It was an absolute joy to have the chance to help run a workshop in Cambodia, a country that after years of turmoil is trying to get a free and credible press off the ground.
Over a dozen local journalists took part in the two-day Economic and Financial news workshop in the capital, Phnom Penh. The sessions were organised by the International Monetary Fund, the Washington, DC-based global lender. Their goal was to help build skills and knowledge about economic and financial reporting in one of south-east Asia's fastest-growing economies, which saw a decade of double-digit growth through 2008, according to the World Bank.
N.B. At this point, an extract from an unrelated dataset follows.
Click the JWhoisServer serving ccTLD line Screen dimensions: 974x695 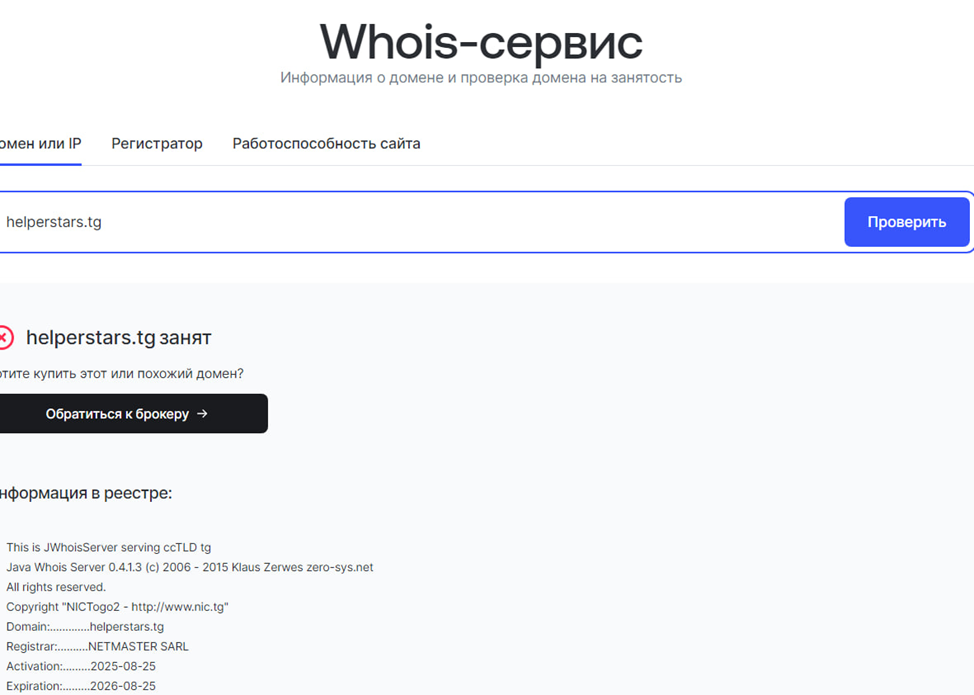(108, 547)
The country however is still recovering from a traumatic political meltdown in the late 1970s that saw more than a fifth of the population, according to UNICEF, die under the Khmer Rouge regime – which targeted intellectuals such as journalists with particular attention. Reporters Sans Frontieres, a Paris, France-based NGO that evaluates the treatment of journalists worldwide, announced while we were running the course that it had pulled Cambodia's rank down 26 places to the 143rd worst country – out of the 179 the organisation ranked -- for press freedom in its 2013 report. To their credit however, the Cambodian authorities allowed our workshop.
Considering the challenges faced by the local press, there was no shortage of intelligent and even humorous questions from the Khmer journalists assembled in the workshop, which Melanie Cheary and I facilitated.
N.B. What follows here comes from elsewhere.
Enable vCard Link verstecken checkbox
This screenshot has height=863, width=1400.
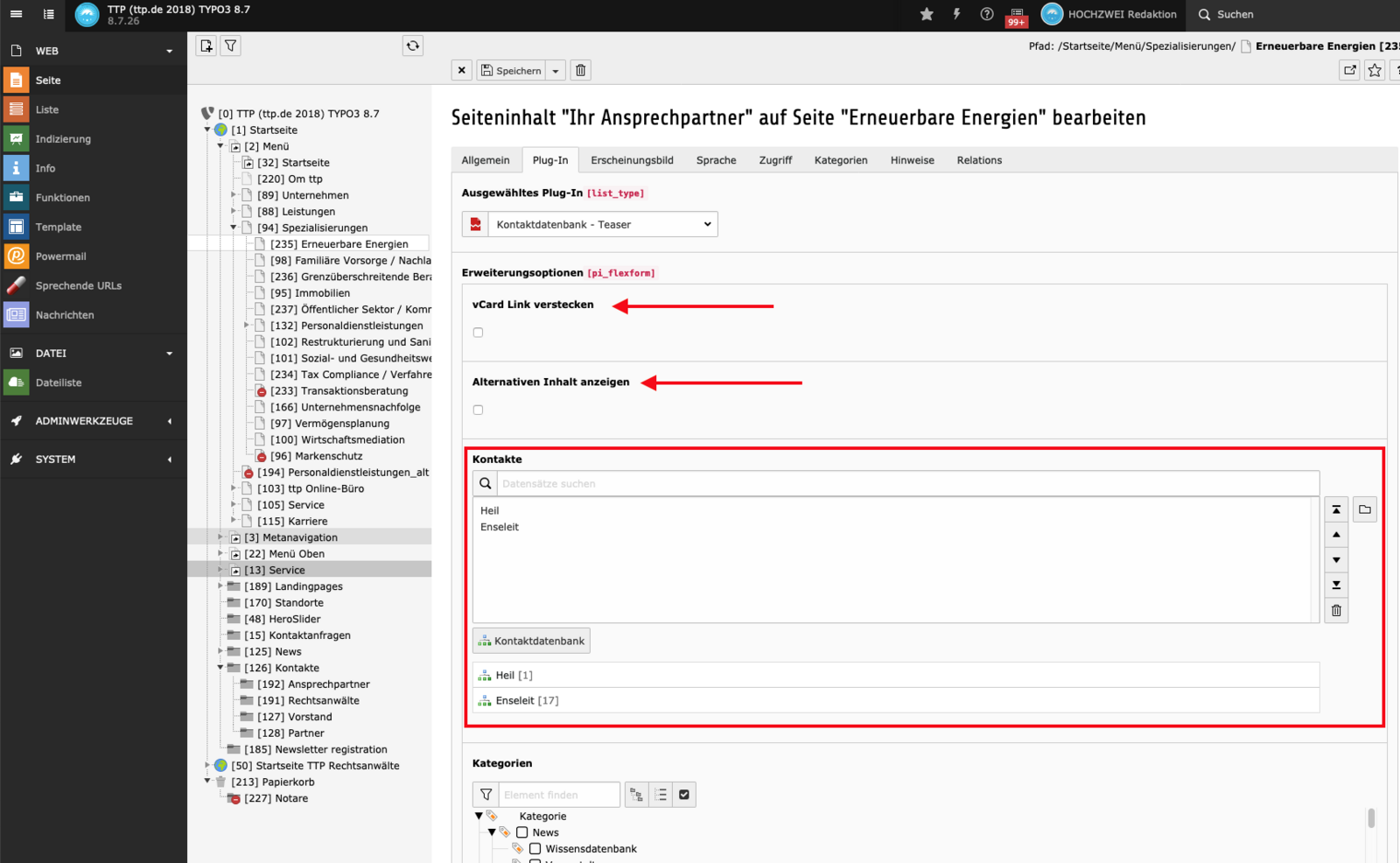[478, 333]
"What happens if you're doing a story where one of your sources is a prostitute, and she asks to be paid?" asked one journalist, during the ethics discussion where we were setting out the need to gain knowledge and information without payment, as according to the Reuters Trust Principles a journalist should never pay a source.
This and so many other questions and valuable discussions came up during the course. We started with a workshop on basic macro-economics and followed this with sessions on the role and importance of financial journalists in developing an economy, as well as markets including bonds and currencies.
The ratio of women in attendance was low - three participants. But despite initially being quiet – partly possibly intimidated by a perceived lack of English language skills – at the start of the course, by the end of the second day they were proudly speaking for themselves in discussions.
Another of the highlights was when the attendees were split into two teams - one playing a rich country and one a poor and dissolute one, which was seeking aid from its rich cousin. This is clearly reminiscent of Europe, where several countries including Greece and Cyprus have recently had to get aid from richer ones like Germany, with help from the IMF.
We then had the idea to invite our IMF contacts to step in, and each to advise one of the groups.
Our students really got the opportunity to learn from the horse's mouth.